It's just frustrating because I haven't received any -verbal- indication from him that he's interested in me for anything more than sex. If I have feelings for him and he doesn't have them for me then why bother continue seeing him?

Have you asked him?

And don't do it in a text message for god's sake. Ask him to his face... "I'm beginning to have feelings for you, where are you with that?" ... or whatever words are right for you. Just be honest. And be open to hearing how he feels... which many not be just the way you'd hope. But consider, too, that no one is ever going to feel exactly as you do (even if they may seem to). We're all different. Some men take longer to really discover what they feel for another guy.

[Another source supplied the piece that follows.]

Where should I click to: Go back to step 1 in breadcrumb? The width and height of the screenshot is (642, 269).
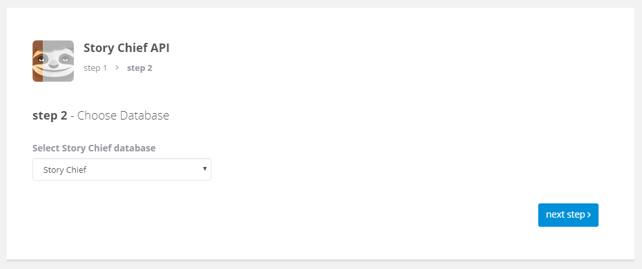(95, 68)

For myself, if someone gets too deep, too fast... I just tell them to slow down. Doesn't mean I'm not interested or that I may never get there... its just I need to be true to myself, my own self-awareness and self-knowledge. As a general rule I don't MOVE that fast. If they're getting ahead of me, they need to just slow down a bit. Now... if that's a real problem for them? Well... then this probably won't work out.

But [MENTION=21075]Borg69[/MENTION] said it right: DATE... don't just fuck.. go out to dinner or a movie or a play or SOMETHING you both enjoy. HANG OUT. Get to know one another better. See if you enjoy one another's company socially.